More than $6 billion
A year later, CVS has reinforced its health focus in many ways, from changing the company name from CVS Caremark to CVS Health to agreeing to acquire Omnicare, a move that will expand its presence in the senior health care market. Its sales performance, meanwhile, has not suffered at all, based on a review of public records and reports.
At the time of its decision, CVS projected the elimination of tobacco products would cost the company about $2 billion in 2014 sales (the estimated total of its tobacco sales). Instead, sales rose, to $139.4 billion from almost $126.8 billion in 2013. In 2015 sales continue to climb: Net revenue for the first six months of this year advanced by more than $6 billion, to $73.5 billion from $67.3 billion.
This is not to imply that the removal of tobacco had a direct correlation with increased sales. Store expansions, promotions and other efforts very well could be credited for the gain. In fact, I am sure CVS realized the risk involved in making such a big decision – one that could affect sales volume and customers. However, that risk can be more than offset if it is part of a holistic practice of aligning a brand to its values with a clear strategic direction, which we will explore next.

*Dataset extract*

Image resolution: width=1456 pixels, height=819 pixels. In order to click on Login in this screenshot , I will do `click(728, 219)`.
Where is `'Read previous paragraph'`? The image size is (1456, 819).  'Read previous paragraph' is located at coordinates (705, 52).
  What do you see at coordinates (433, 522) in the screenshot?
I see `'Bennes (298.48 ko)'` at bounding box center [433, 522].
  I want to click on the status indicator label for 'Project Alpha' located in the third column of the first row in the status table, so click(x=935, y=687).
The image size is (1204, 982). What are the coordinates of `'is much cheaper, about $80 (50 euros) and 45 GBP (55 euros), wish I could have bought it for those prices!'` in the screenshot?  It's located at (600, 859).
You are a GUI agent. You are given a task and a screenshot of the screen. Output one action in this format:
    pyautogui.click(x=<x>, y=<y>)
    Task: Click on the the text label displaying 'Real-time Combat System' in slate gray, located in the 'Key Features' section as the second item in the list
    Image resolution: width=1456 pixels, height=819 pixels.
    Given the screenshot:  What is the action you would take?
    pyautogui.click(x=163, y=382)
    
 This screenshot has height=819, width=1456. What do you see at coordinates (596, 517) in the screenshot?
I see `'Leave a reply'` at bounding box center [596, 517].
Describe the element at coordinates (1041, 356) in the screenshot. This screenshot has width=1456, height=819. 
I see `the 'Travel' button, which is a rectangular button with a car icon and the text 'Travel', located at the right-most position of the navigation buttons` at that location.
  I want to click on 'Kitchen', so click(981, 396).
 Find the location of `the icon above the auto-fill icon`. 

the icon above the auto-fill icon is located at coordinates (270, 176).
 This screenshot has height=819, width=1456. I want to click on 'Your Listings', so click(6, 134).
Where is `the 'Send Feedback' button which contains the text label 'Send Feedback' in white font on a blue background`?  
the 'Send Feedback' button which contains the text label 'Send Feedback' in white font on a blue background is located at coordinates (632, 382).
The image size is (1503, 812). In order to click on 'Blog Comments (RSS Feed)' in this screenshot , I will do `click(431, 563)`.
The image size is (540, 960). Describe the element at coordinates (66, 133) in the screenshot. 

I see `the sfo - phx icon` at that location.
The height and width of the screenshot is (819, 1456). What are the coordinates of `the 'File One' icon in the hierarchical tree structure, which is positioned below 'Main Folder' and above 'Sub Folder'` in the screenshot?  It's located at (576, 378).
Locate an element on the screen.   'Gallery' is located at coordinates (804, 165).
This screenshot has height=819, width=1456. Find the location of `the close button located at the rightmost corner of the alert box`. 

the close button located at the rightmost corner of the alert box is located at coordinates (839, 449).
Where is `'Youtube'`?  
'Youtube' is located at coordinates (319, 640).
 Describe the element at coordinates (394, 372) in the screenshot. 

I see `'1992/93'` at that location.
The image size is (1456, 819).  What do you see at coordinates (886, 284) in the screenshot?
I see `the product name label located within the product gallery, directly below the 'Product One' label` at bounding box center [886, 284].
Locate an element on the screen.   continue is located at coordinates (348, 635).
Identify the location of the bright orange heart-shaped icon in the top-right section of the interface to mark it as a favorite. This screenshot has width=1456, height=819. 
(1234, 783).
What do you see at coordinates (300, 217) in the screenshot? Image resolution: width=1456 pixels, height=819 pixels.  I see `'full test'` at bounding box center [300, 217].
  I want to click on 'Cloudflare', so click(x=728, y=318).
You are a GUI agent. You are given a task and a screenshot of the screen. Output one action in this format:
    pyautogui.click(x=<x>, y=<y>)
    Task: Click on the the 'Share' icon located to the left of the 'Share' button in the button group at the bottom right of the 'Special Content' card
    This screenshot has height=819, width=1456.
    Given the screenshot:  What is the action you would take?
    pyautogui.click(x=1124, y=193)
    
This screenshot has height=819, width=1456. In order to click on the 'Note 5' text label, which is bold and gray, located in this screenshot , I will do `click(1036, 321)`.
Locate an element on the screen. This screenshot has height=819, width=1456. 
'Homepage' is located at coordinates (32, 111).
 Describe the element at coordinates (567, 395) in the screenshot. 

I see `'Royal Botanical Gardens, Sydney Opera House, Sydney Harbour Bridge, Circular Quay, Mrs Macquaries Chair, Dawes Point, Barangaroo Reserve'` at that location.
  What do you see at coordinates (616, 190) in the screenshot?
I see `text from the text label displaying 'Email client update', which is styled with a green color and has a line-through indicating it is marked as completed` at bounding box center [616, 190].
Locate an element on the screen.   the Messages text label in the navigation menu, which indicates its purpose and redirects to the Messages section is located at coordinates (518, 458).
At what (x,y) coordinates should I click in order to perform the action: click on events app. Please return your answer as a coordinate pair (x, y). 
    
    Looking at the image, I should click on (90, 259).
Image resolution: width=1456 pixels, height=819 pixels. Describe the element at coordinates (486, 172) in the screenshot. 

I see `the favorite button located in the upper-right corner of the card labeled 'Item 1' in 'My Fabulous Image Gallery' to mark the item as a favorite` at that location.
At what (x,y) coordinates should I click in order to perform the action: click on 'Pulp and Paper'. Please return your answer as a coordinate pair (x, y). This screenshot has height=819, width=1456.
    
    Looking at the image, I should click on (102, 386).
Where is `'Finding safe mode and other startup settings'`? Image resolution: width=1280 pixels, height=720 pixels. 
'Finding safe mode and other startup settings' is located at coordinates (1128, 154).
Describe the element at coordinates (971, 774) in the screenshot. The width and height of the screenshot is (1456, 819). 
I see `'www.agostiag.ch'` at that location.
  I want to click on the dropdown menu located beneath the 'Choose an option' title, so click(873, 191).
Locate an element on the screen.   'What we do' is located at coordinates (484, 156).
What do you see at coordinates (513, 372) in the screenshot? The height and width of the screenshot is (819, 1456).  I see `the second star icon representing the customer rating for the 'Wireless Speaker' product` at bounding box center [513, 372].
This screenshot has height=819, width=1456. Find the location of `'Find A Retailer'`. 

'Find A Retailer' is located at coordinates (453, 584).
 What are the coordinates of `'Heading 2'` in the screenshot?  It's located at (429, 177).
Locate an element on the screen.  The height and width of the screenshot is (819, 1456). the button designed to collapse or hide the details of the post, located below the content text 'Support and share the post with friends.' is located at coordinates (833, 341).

*Activities*
A. According to the CVS text, how much did CVS expect removing tobacco products to cost it in 2014 sales?
B. Please turn the paragraph of the CVS text that begins "At the time of its decision" into a short bulleted list that keeps its main facts.
C. Output the part of the CVS text between "At the time" and "from $67.3 billion.", inclusive.
Work from the CVS text alone and set the data aside.

*Per-task answers*
A. About $2 billion.

B.
- CVS expected dropping tobacco to cost about $2 billion in 2014 sales, its estimated total tobacco sales.
- Sales instead rose to $139.4 billion in 2014, up from almost $126.8 billion in 2013.
- Net revenue for the first six months of 2015 grew by more than $6 billion, to $73.5 billion from $67.3 billion.

C.
At the time of its decision, CVS projected the elimination of tobacco products would cost the company about $2 billion in 2014 sales (the estimated total of its tobacco sales). Instead, sales rose, to $139.4 billion from almost $126.8 billion in 2013. In 2015 sales continue to climb: Net revenue for the first six months of this year advanced by more than $6 billion, to $73.5 billion from $67.3 billion.